Team Finland's Abdul Hussein celebrates his 2016 IMMAF World Gold medal victory

As of September 1, the Finnish Mixed Martial Arts Federation will be introducing new medical standards for both amateur and professional fighters.

Finnish MMA Chairman Heikki Kaijalainen confirmed the Federation’s changes to MMA PLUS, with the first set of new medical procedures to be implemented next month.

Governed by the FMMAF, the amateur MMA Finnish team have been an integral member body of the International Mixed Martial Arts Federation, the leading international body of amateur MMA. In July, Bantamweight fighter Abdul Hussein claimed a Gold medal for his nation at the 2016 IMMAF World Championships.

As of September 1, amateur mixed martial artists will undergo blood tests every six months, as opposed to once a year.

With the announcement of bi-annual blood testing, IMMAF CEO Densign White commended the Finnish MMA Federation’s positive move to increase the safety of its athletes.

“Increasing frequency of blood tests further decreases risk of transmission of blood borne viruses among athletes, and increases opportunity for detection and treatment of treatable viruses,” said White.

“IMMAF welcomes any move by its members to promote athlete safety and well being.
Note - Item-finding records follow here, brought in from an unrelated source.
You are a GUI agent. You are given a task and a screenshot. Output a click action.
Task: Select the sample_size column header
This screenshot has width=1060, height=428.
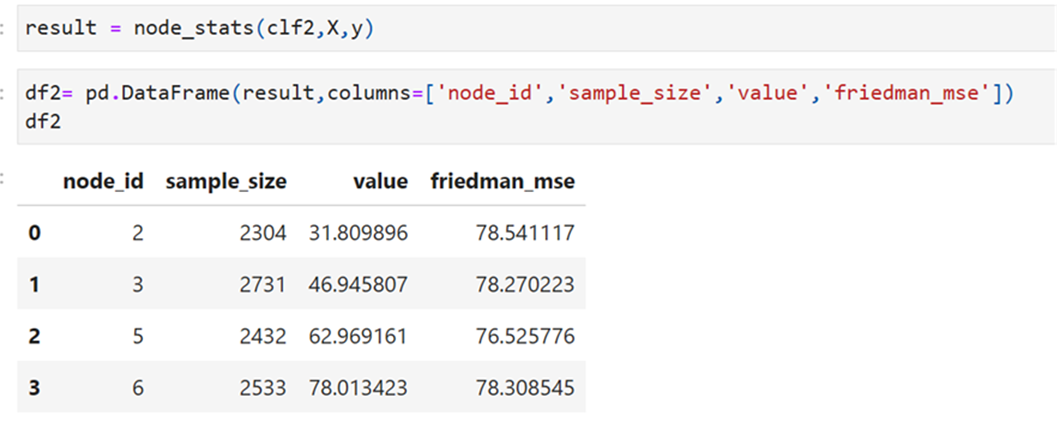pyautogui.click(x=226, y=181)
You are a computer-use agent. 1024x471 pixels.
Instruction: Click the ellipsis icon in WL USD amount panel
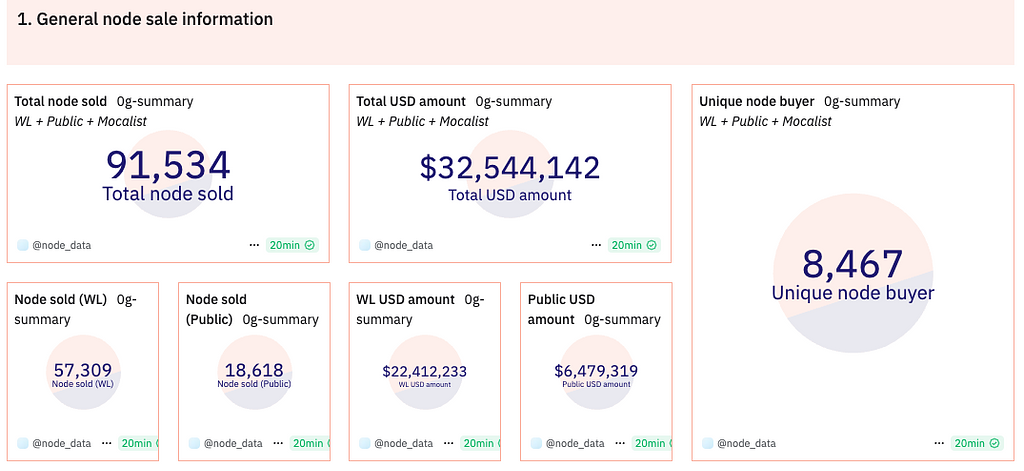[x=449, y=443]
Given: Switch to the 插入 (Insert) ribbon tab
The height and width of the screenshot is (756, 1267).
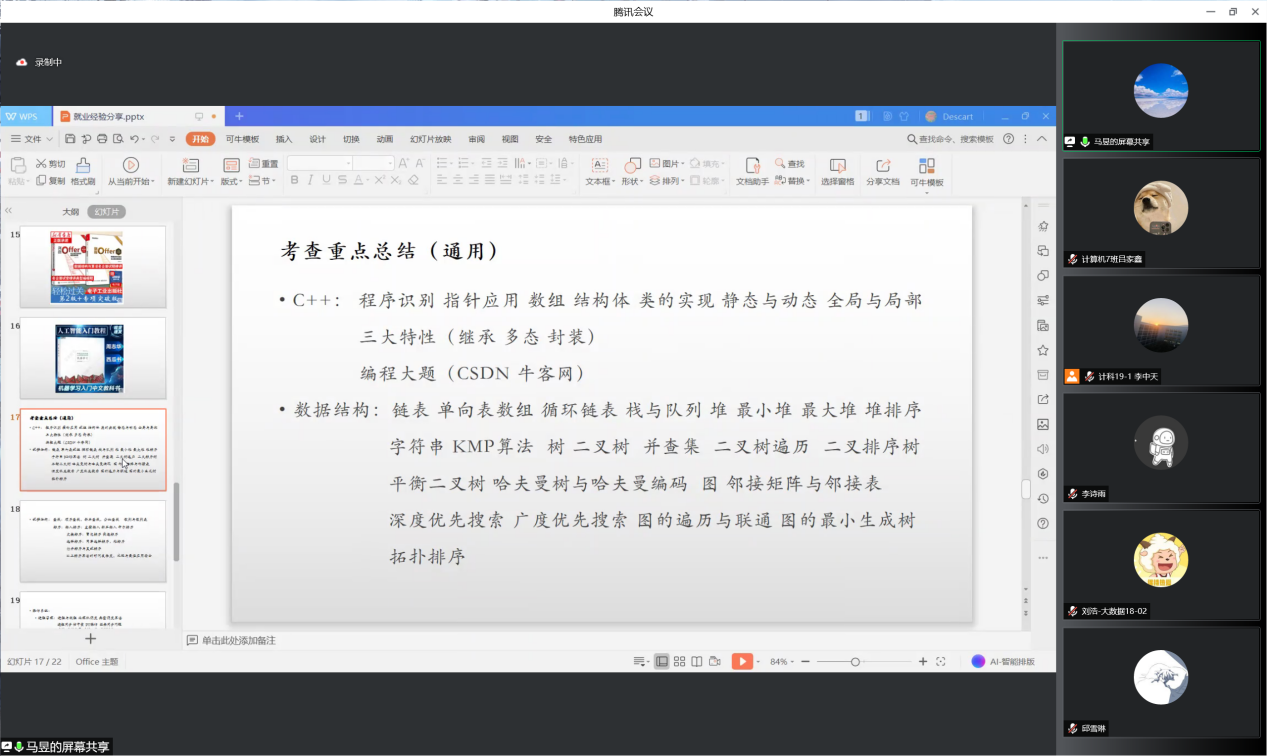Looking at the screenshot, I should click(284, 139).
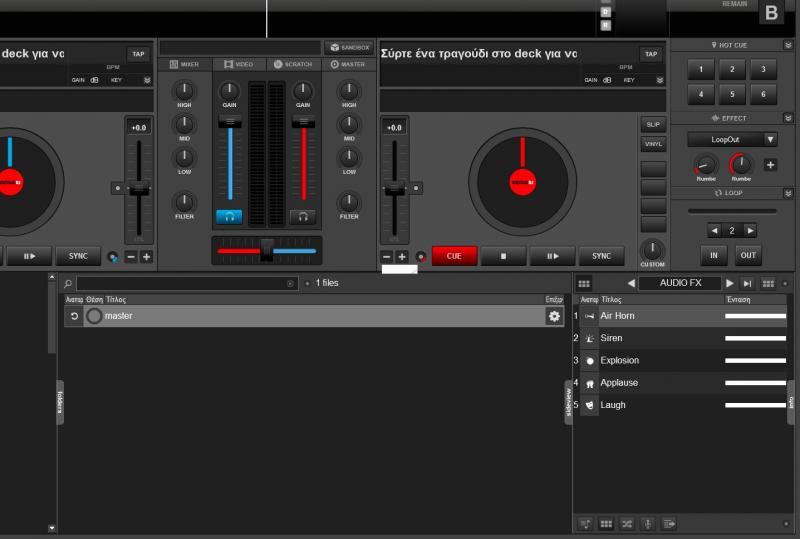The height and width of the screenshot is (539, 800).
Task: Collapse the HOT CUE panel
Action: (788, 46)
This move brings the Finnish MMA Federation’s bloods requirements in line with IMMAF’s and Safe MMA’s, which also require bi-annual testing. It is a positive policy decision.”

As well as the increased amateur standards, the Finnish Federation are also increasing their procedures for professional mixed martial artists, too.
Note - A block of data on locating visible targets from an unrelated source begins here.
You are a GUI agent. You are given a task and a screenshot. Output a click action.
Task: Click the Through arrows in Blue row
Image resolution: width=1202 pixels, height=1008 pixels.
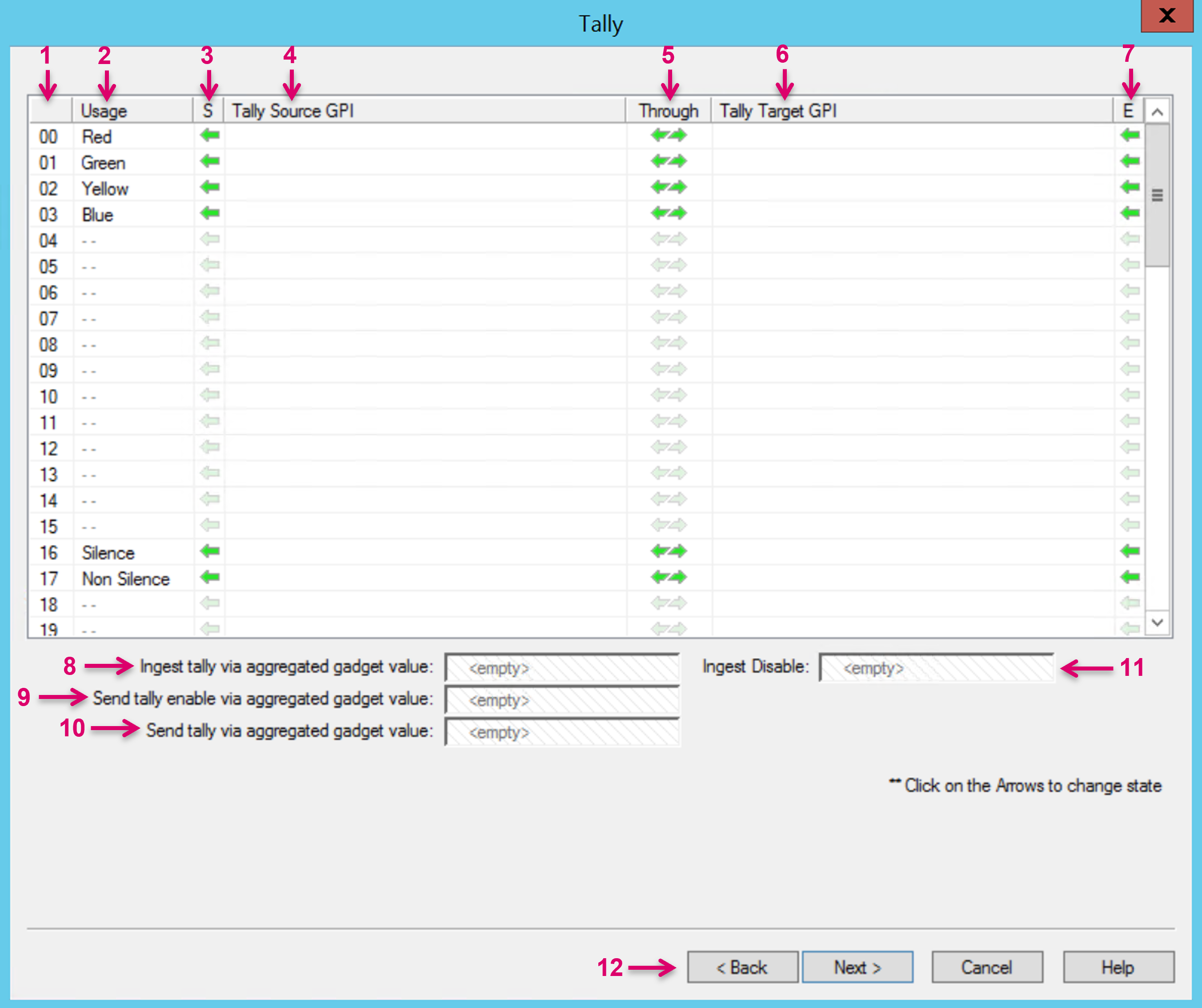(x=669, y=213)
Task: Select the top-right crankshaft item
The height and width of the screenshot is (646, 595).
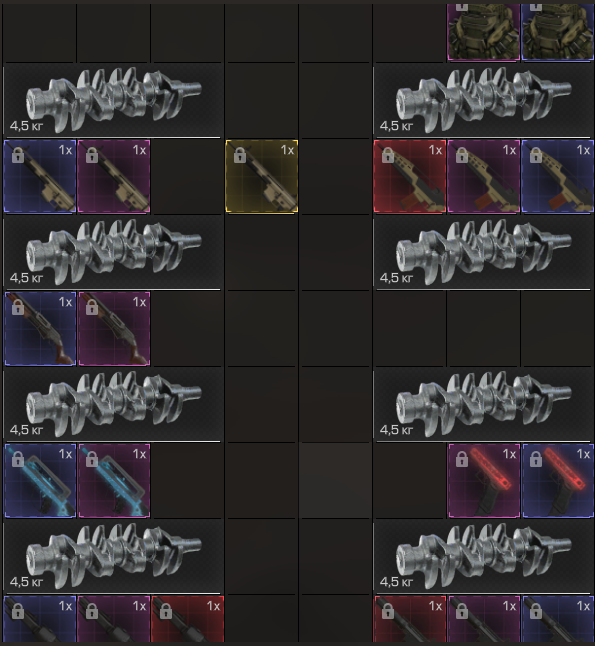Action: pyautogui.click(x=483, y=100)
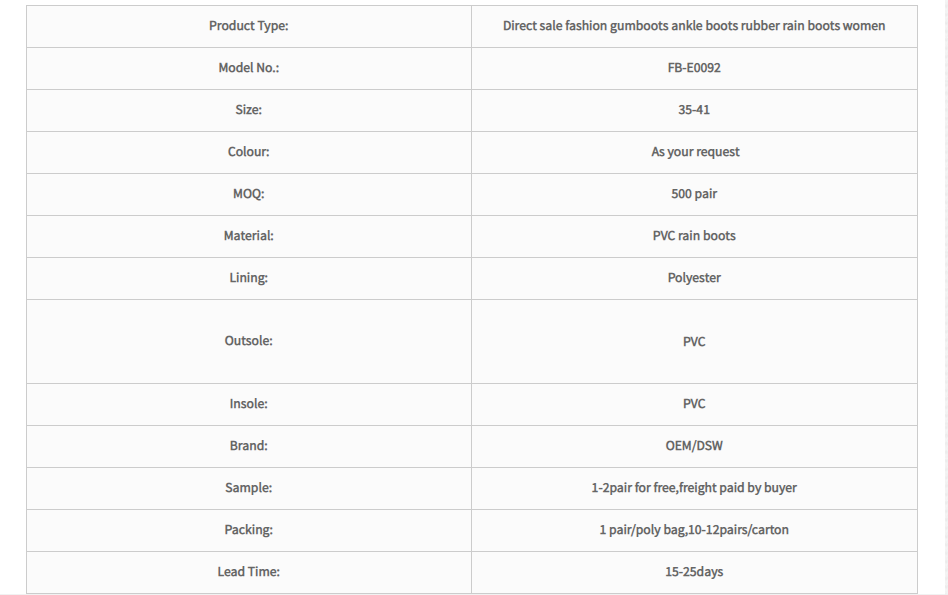Viewport: 948px width, 595px height.
Task: Select the gumboots product description text
Action: coord(693,26)
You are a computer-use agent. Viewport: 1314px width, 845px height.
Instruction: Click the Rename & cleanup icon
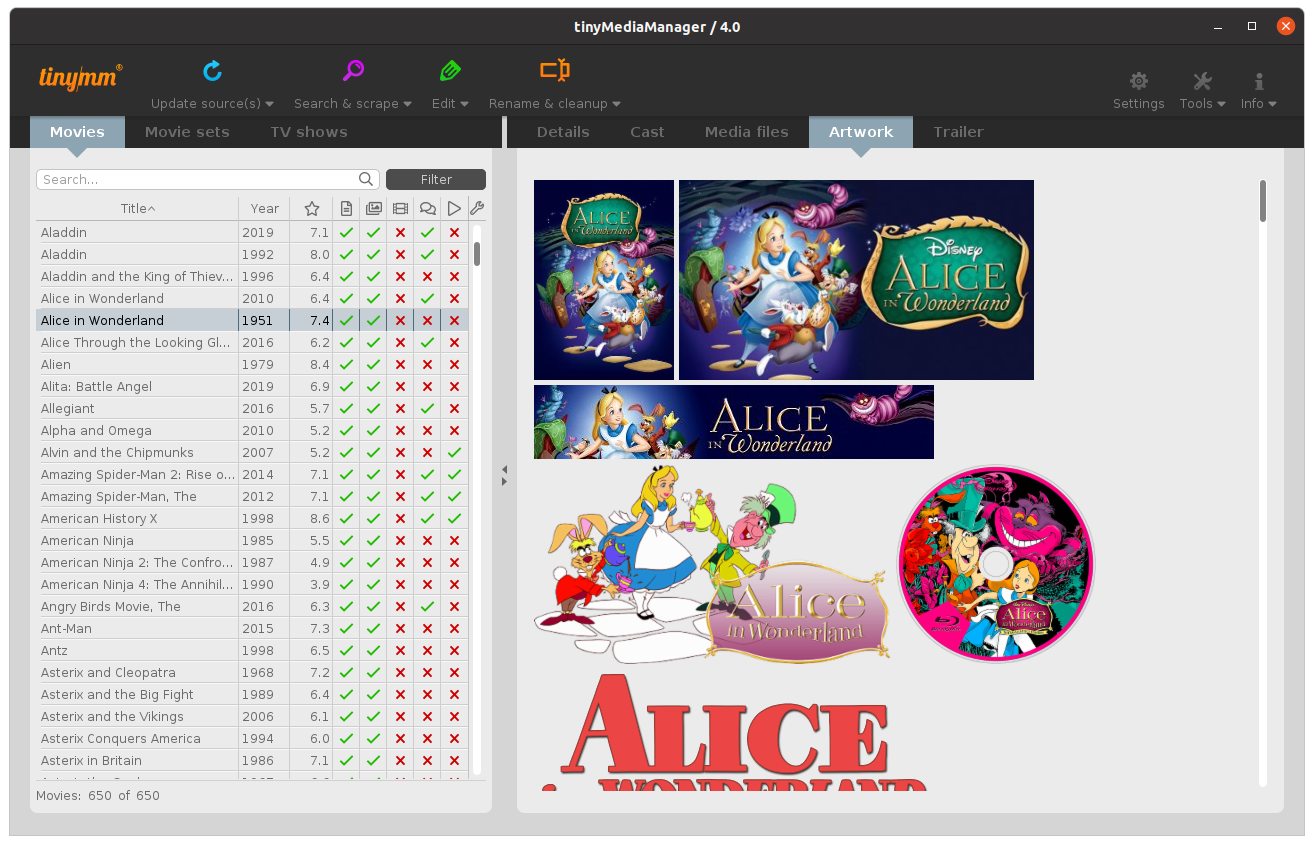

From Sept. 1, all professional MMA events will have to provide their fighters with brand new gloves. This is to stop the possible transfer of disease with gloves being used on multiple athletes.

However, the most significant changes for pro fighters will come into effect at the beginning of 2017.

Pro fighters will require annual medical tests including an Magnetic Resonance Angiography (MRA), followed by an Magnetic resonance imaging (MRI) every two years.

This will be the new guideline for all athletes in Finnish MMA, but the Federation also advises further MRI scans for fighters if necessary.

Additional to this, Fin MMA will also be implementing new medical regulations for professional events. This includes: the necessity of extra oxygen equipment at the venue as well as the requirement of a medical team.

Pro events will be required to have a doctor and medical team at ringside, with amateur shows requiring a doctor or nurse to be in attendence.

“I hope being active will send a strong message,” commented Fin MMA Chairman Kaijalainen.

He added: “Like the world is never ready. We are not going to wait until all the promoters are ready for changes, we set the standard at the new level and challenge our local circles to increase their level.”